(Stored items)
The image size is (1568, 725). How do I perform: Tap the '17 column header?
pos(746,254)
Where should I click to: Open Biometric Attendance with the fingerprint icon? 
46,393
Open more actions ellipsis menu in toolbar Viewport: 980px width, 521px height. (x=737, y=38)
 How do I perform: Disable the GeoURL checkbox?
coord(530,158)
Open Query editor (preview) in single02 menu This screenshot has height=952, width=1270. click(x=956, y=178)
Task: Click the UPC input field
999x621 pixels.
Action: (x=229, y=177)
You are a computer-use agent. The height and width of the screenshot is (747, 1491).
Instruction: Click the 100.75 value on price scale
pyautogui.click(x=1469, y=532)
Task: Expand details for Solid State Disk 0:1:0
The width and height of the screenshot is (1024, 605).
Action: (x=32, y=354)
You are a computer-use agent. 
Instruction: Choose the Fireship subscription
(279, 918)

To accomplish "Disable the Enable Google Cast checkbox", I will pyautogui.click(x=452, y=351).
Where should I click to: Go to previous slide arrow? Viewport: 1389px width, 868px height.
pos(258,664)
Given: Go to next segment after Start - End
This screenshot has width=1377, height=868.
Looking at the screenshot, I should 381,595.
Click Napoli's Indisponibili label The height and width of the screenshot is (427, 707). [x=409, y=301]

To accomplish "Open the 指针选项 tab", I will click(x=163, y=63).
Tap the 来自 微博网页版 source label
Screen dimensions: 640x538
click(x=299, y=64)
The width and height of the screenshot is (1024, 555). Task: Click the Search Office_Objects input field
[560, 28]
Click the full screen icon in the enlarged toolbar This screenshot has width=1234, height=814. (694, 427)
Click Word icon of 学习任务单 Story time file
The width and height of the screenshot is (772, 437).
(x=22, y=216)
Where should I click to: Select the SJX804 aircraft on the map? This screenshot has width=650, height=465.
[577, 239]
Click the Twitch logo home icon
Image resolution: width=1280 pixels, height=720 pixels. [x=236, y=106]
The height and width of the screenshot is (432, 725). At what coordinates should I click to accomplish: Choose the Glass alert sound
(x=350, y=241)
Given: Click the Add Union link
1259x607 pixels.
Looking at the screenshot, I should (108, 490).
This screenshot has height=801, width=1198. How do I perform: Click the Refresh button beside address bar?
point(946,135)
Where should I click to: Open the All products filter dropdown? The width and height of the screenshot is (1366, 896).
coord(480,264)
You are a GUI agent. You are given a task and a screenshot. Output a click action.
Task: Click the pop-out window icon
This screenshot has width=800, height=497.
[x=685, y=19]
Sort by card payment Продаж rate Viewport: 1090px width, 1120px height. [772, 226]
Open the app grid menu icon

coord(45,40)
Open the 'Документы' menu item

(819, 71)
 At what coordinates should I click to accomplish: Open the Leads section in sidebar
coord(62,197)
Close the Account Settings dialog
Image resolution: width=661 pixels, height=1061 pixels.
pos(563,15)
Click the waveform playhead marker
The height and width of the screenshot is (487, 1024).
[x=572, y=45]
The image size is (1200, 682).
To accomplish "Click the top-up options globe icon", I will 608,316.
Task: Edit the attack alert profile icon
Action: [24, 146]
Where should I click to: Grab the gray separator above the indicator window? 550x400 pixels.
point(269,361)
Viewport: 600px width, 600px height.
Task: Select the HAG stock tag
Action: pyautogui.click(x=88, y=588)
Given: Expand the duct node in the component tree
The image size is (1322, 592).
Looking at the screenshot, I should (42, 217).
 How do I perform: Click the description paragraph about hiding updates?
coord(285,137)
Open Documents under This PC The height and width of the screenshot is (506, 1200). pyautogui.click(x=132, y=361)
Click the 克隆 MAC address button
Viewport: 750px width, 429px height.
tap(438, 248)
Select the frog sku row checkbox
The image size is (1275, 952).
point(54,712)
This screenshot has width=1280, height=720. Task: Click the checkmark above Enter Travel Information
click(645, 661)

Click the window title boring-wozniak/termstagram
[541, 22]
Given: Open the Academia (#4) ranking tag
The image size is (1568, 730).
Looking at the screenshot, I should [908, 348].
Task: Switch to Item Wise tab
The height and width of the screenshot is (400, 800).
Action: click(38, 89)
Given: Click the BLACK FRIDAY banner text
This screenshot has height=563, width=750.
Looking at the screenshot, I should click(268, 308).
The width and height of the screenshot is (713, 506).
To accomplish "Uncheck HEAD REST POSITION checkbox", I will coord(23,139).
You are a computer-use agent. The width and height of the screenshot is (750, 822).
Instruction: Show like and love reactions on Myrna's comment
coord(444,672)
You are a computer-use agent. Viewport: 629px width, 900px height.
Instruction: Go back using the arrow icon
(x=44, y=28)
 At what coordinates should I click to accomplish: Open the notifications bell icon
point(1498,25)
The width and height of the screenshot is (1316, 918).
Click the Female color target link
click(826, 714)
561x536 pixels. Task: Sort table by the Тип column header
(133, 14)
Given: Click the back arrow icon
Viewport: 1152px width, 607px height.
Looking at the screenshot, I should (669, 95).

Action item
The response should contain only a verbatim copy of the lines from the line with "notifications bell icon" to the final line of the records.

Result of this exercise
 At what coordinates should I click to accomplish: Open the notifications bell icon
point(1498,25)
The width and height of the screenshot is (1316, 918).
Click the Female color target link
click(826, 714)
561x536 pixels. Task: Sort table by the Тип column header
(133, 14)
Given: Click the back arrow icon
Viewport: 1152px width, 607px height.
Looking at the screenshot, I should (669, 95).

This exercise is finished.